Now, when she “starts,” all I need to do is ask, “can you guys handle this on your own, or do I need to intervene?” The answer is usually, “We’ve got it!”
How to set clear boundaries with your kids
- Make a list of all the issues that have come up with your child’s behavior. The screaming, the hitting, and everything in between. Basically, if it creates a problem in your home then it’s an issue.
- Next to each item, write down WHY it’s a problem. Even if that’s a very personal thing (like, the screaming gives you a headache).
- Consider WHEN the problem behavior happens. What leads up to it? Have you been completely clear with your expectations and boundaries? (Hint: you probably haven’t). Take some time to get clear on what you actually want from your child.

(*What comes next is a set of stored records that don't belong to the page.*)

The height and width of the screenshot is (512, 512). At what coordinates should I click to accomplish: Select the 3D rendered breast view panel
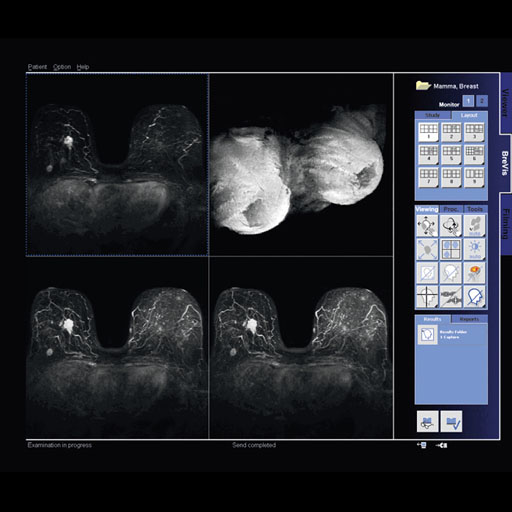[x=301, y=165]
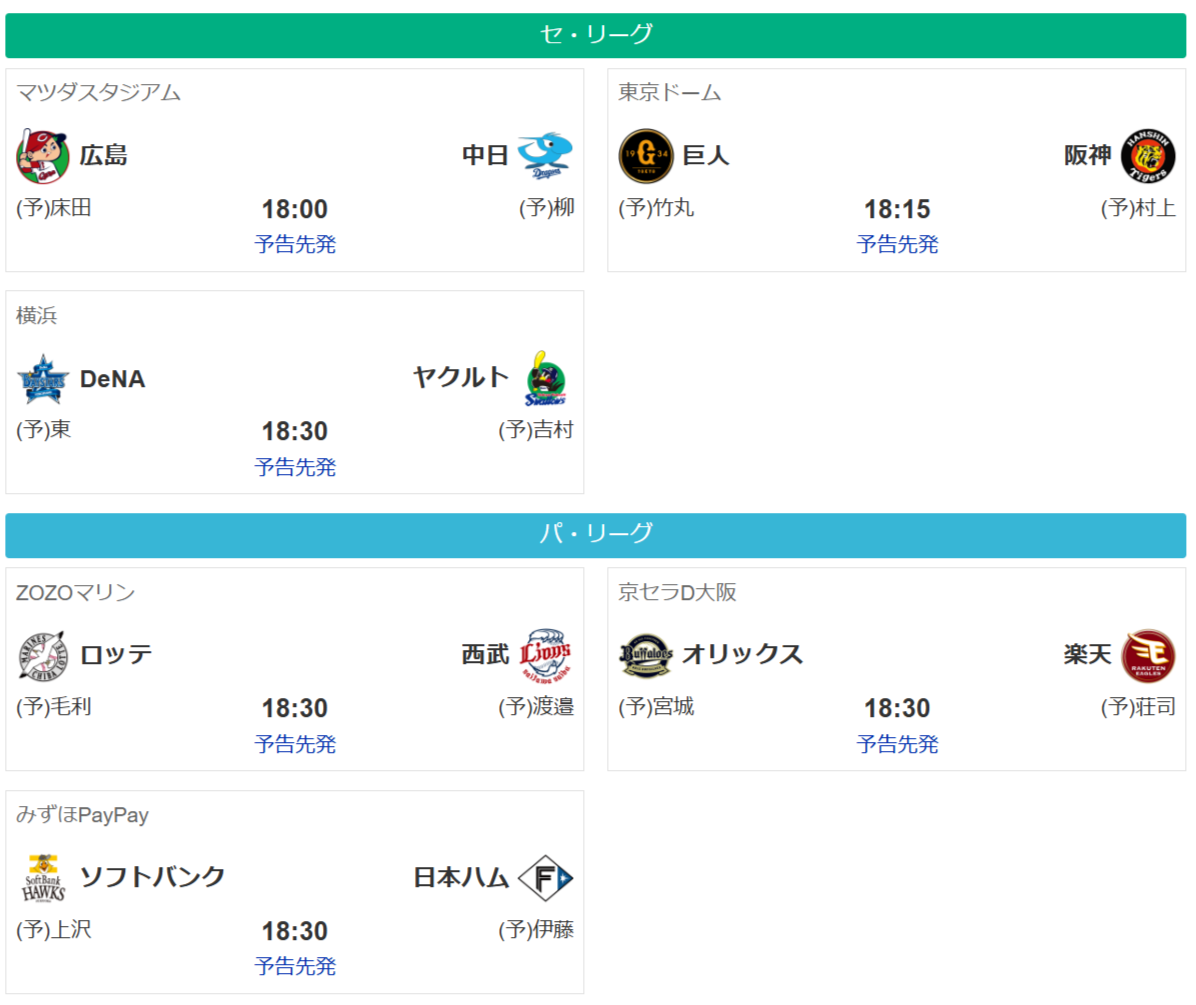Screen dimensions: 1196x1005
Task: Click the Hiroshima Carp team logo
Action: tap(43, 157)
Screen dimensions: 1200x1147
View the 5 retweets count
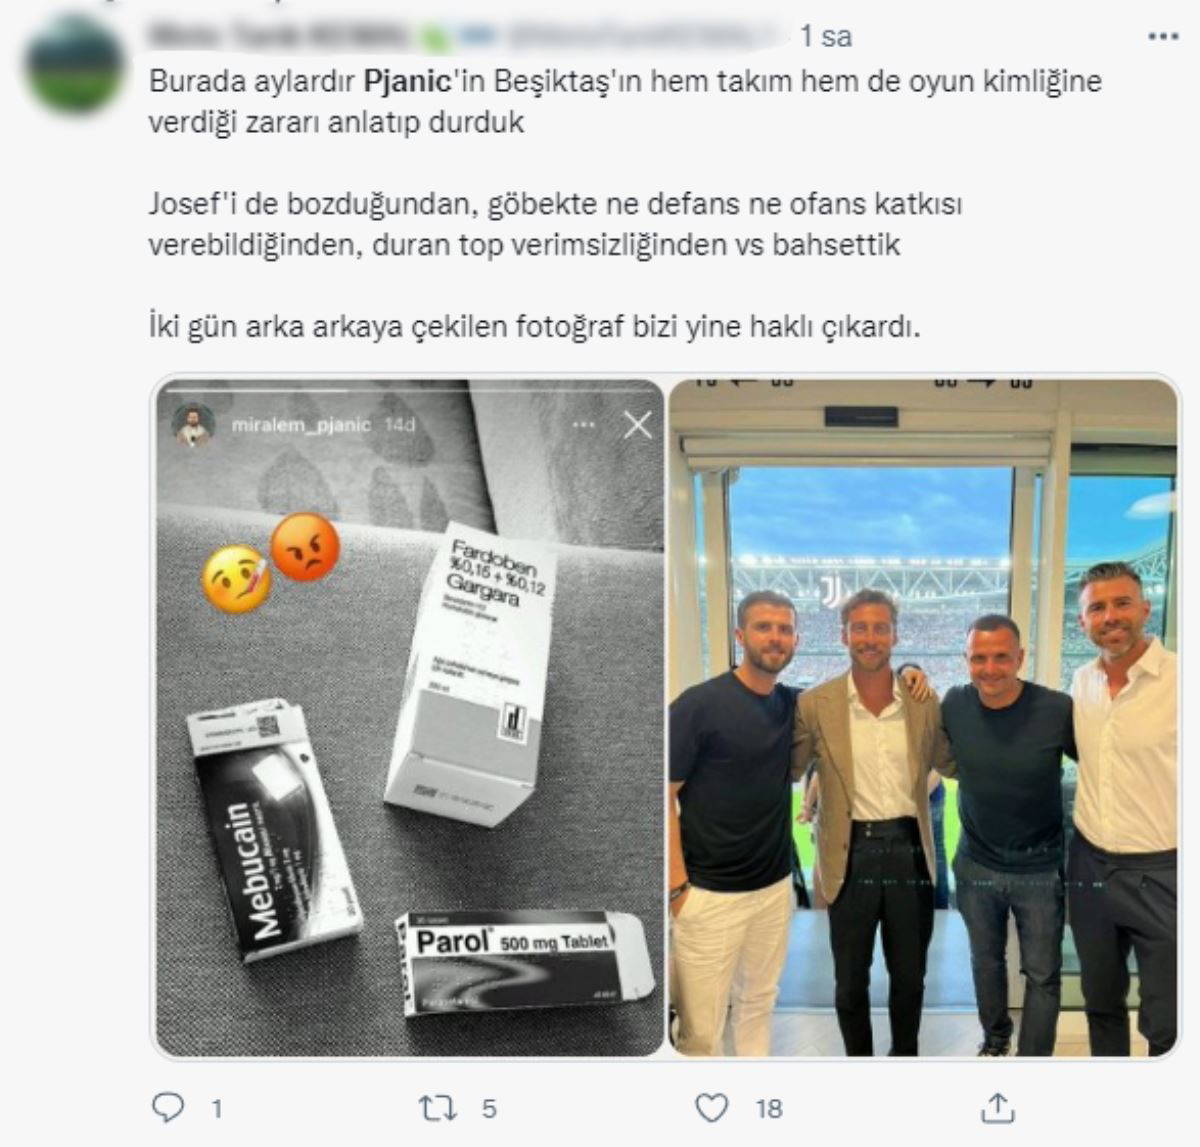click(x=489, y=1108)
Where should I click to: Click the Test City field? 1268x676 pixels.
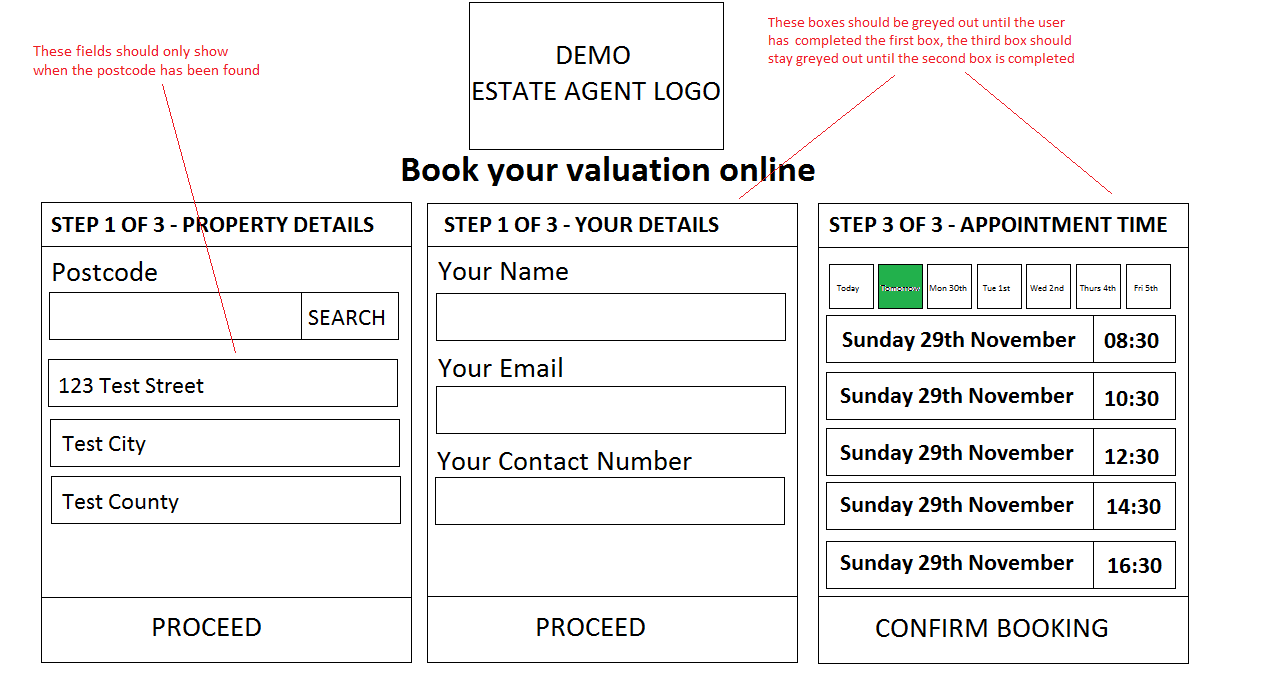pyautogui.click(x=225, y=443)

- Sit down with your child when everyone’s in a decent mood and talk about the new boundaries in a very matter-of-fact way. You can let them know there’s a new rule in the house, and explain why. Give them other options — because every behavior has a reason why. Help them address their needs in a better way. Then, let them know what happens if they cross that boundary — if they don’t follow the rules. For example: “From now on, we don’t allow screaming in the house. It gives me a headache and makes me feel horrible. The next time I give you something you don’t want to eat, you can say, ‘no thank you’, or ask for something else. But screaming is not okay. If you scream again when I offer you something you don’t want, I’ll remind you. But if you keep screaming, you’ll lose TV privileges for a day. Do you understand?”

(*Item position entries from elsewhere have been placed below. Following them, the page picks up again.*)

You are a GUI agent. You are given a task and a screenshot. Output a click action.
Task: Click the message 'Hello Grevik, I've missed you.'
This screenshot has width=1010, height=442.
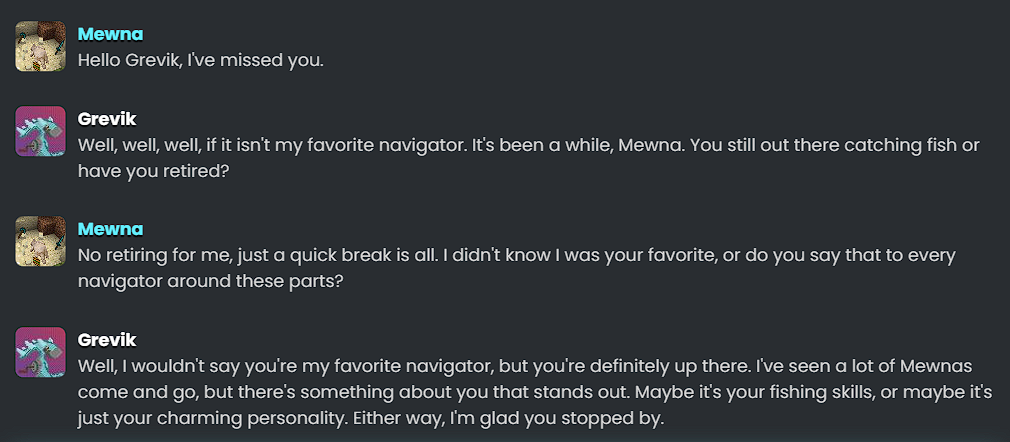coord(200,61)
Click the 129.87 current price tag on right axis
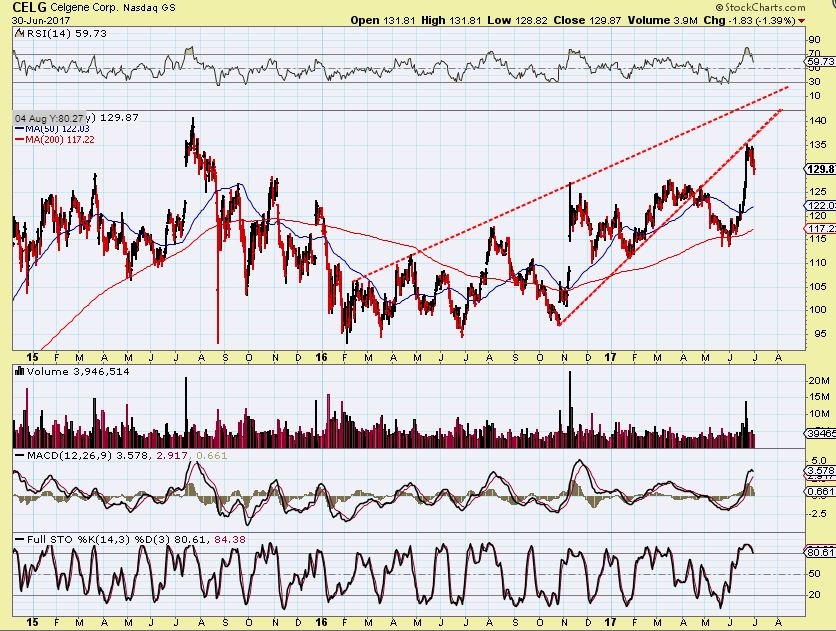 point(820,169)
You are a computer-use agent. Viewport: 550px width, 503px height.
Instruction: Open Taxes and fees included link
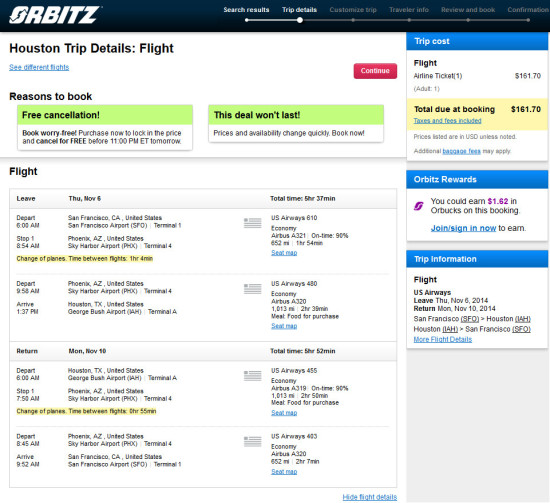tap(447, 121)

- Make sure your kid understands the issue and the ramifications. It’s totally okay to check in with them two or three times after stating your boundaries. You can also remind them of the new rules every morning and every night for a week, or however long it takes before they roll their eyes and say, “I know!” “So what happens if you scream when I give you something you don’t want?” “And what can you do instead if you don’t want it?”
- Then, stick with it. My son and daughter would have never stopped hitting each other if we hadn’t actually made good on our boundaries and taken away her TV privileges and his video game privileges for a day. With my son, all it took was one time. With my daughter…it’s a process, but it’s definitely improved.
What can go wrong?
In ABA therapy, they call it an “extinction burst.” As you’re working to get rid of an unwanted behavior, there will often be one final push from the kid, and the behavior you’re trying to stop will get worse before it gets better.
Don’t give up. Stand by your boundaries. This will probably be the last time you’ll have to deal with it.
So — try this out. If your kids are exhibiting unwanted behaviors, follow the process to set clear boundaries. You’ll both benefit, and they’ll feel safer knowing where they stand.